There are generally three things to consider when setting up marketing processing rules.

  • Order in which you want the rules to execute.
  • Match type you want to use. These can include things like starts with, contains, or does not contain.
  • Values you want to define.

Order matters. Mostly because your inbound traffic will be coming from one of two places: channels you control and channels you don’t. For those channels you control, you should be using consistent, well defined query parameters on your inbound URLs. Let’s take an example. Let’s say you wanted to group your display into two channels: Display Media and Remarketing. You can look to your marketing processing rules to execute in order to capture the right elements and separate this traffic.
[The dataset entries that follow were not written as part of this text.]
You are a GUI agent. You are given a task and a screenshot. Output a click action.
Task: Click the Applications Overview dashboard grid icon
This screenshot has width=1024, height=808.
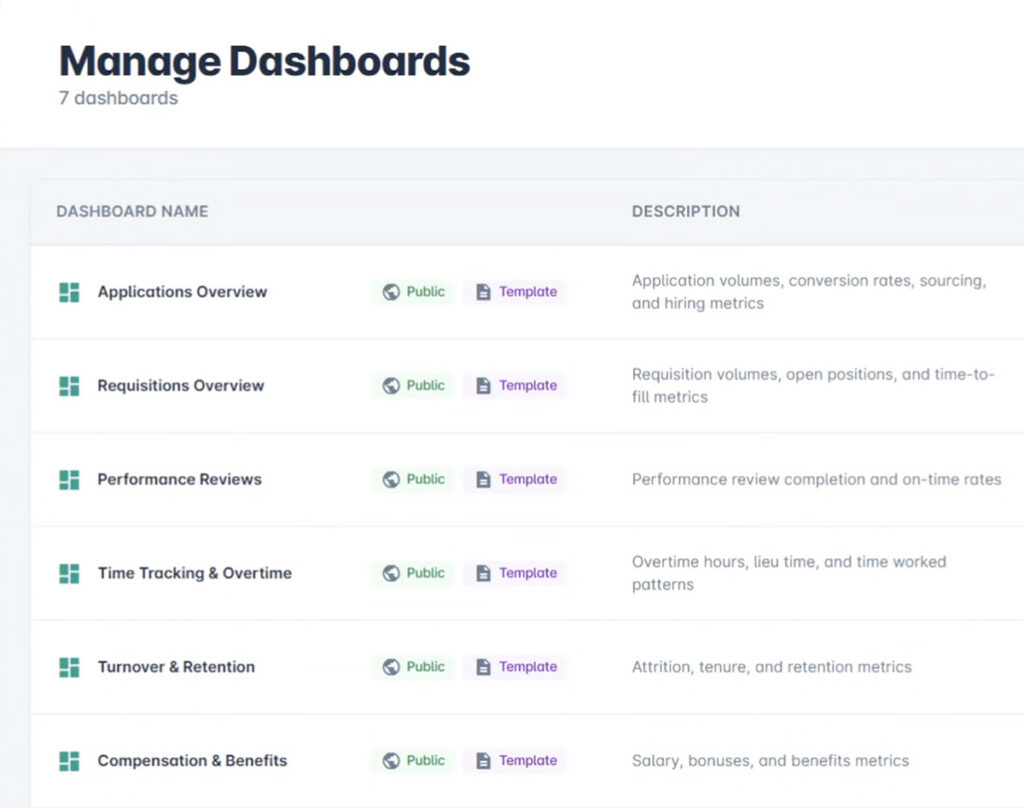69,292
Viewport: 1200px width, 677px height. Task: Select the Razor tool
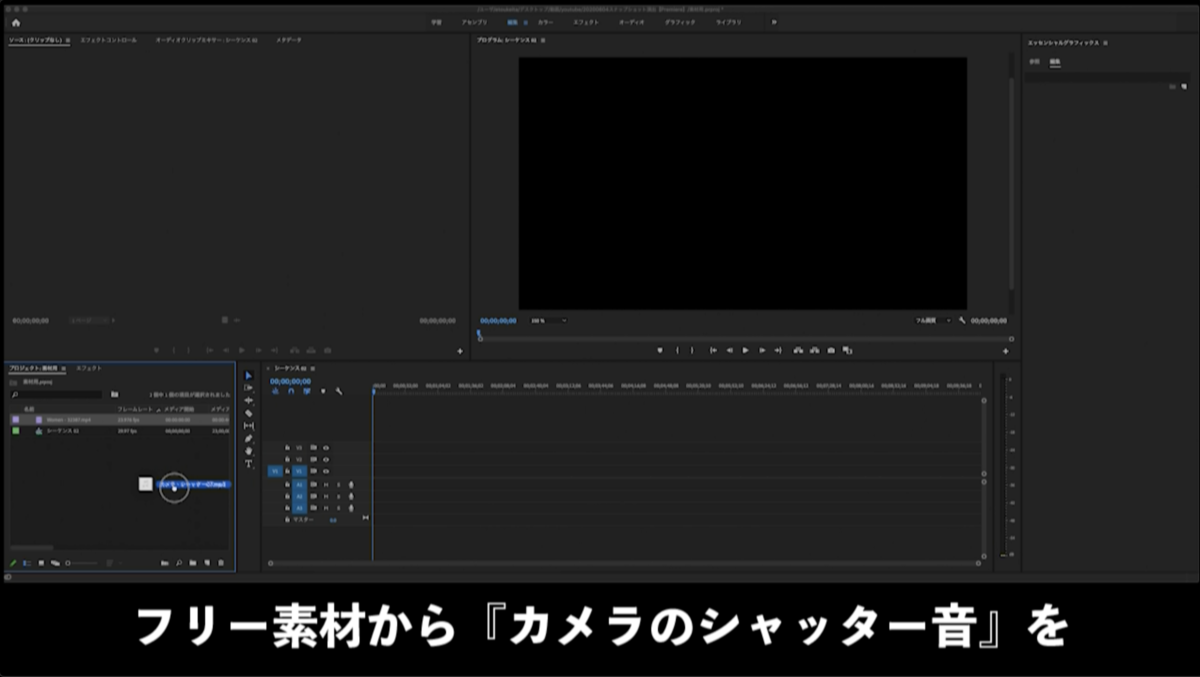pyautogui.click(x=248, y=413)
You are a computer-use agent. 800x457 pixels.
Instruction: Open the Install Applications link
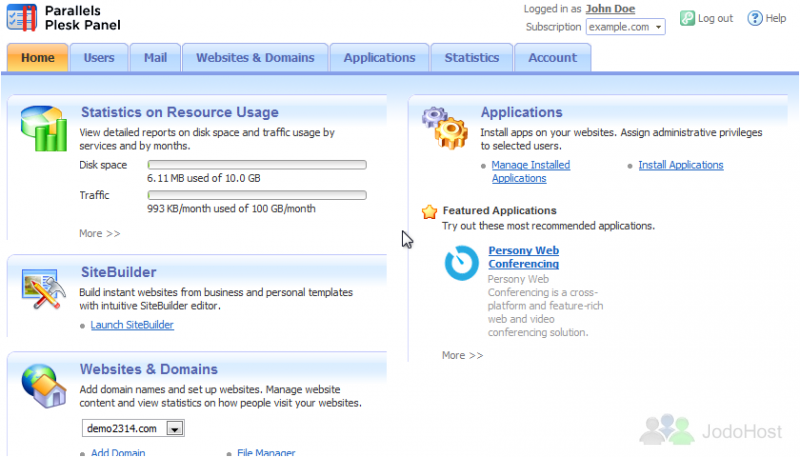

  • Display Media = URL parameter starts with DM_ AND contains RE_
  • Remarketing = URL parameter starts with DM AND does not contain RE_

Since you define the URL parameters – putting rules around the channels you control should be the first ones you setup. A full set of those channels might look like this…

  • Display Media = URL parameter starts with DM_ AND contains RE_
  • Remarketing = URL parameter starts with DM AND does not contain RE_
  • Affiliate = URL parameter starts with AF_
  • Paid Search – Brand = URL parameter starts with PS_ AND contains BS_
  • Paid Search – Non-Brand = URL parameters starts with PS_
  • Paid Social = URL parameter starts with SM_ AND contains PD_
  • Email = URL parameter starts with EM_

Now you’ve got some traffic channels you don’t control – and this is why order matters. Put the easy things in the right buckets, and lean on the analytics platform for the channels you don’t control. The rest of the rules might look like this…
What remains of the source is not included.